- _WHAT TO DO_
If a record contains a picture, leave the picture out and copy everything else exactly.

------ PROVIDED RECORDS

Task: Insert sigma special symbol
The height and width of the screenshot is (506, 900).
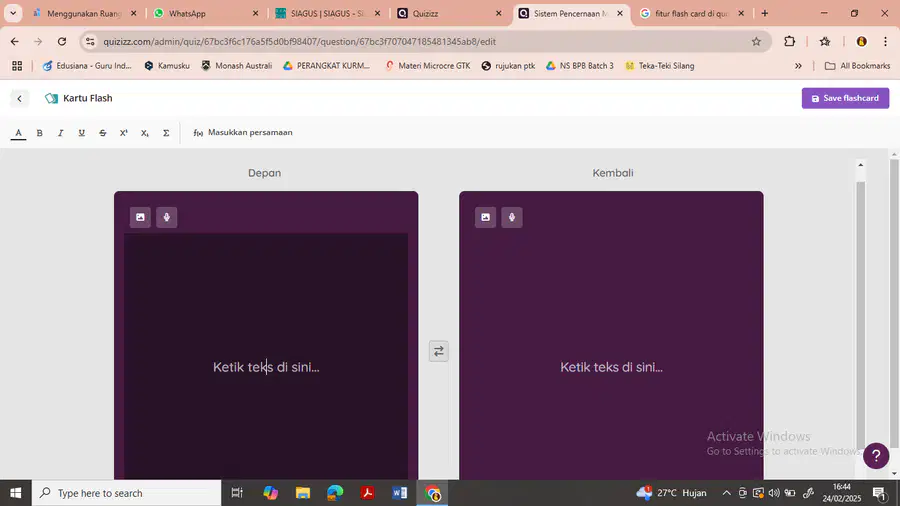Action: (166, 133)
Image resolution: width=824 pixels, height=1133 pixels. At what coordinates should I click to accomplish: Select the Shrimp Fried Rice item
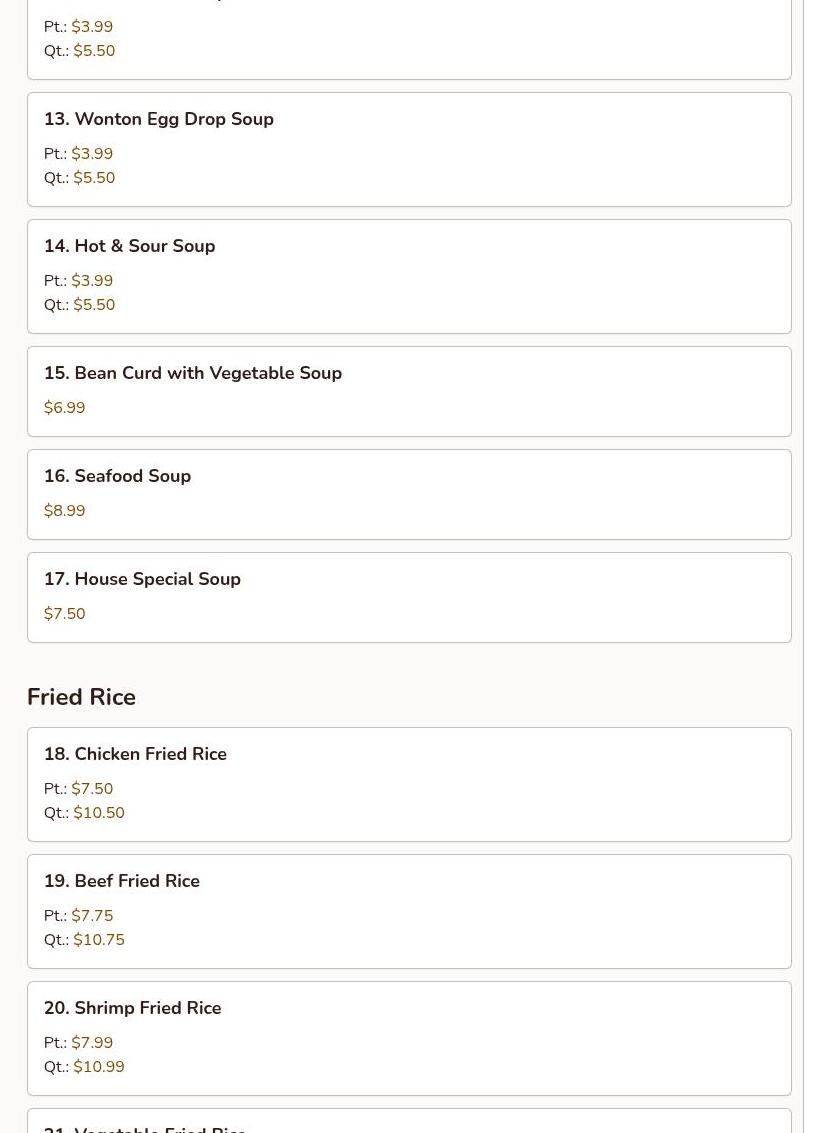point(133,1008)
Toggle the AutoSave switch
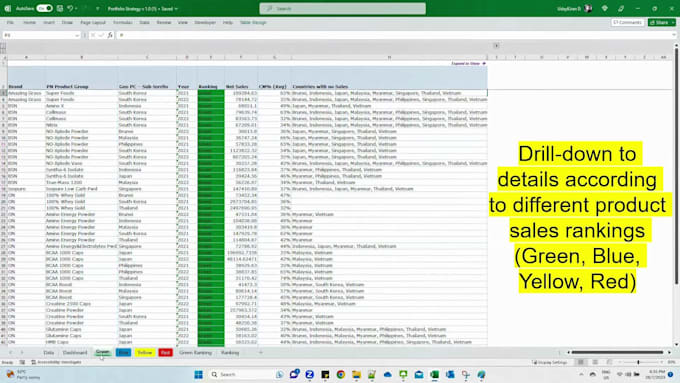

------------

- _OUTPUT_
Task: Insert sigma special symbol
The height and width of the screenshot is (506, 900).
Action: (166, 133)
Image resolution: width=824 pixels, height=1133 pixels. At what coordinates should I click to accomplish: Select the Shrimp Fried Rice item
point(133,1008)
Toggle the AutoSave switch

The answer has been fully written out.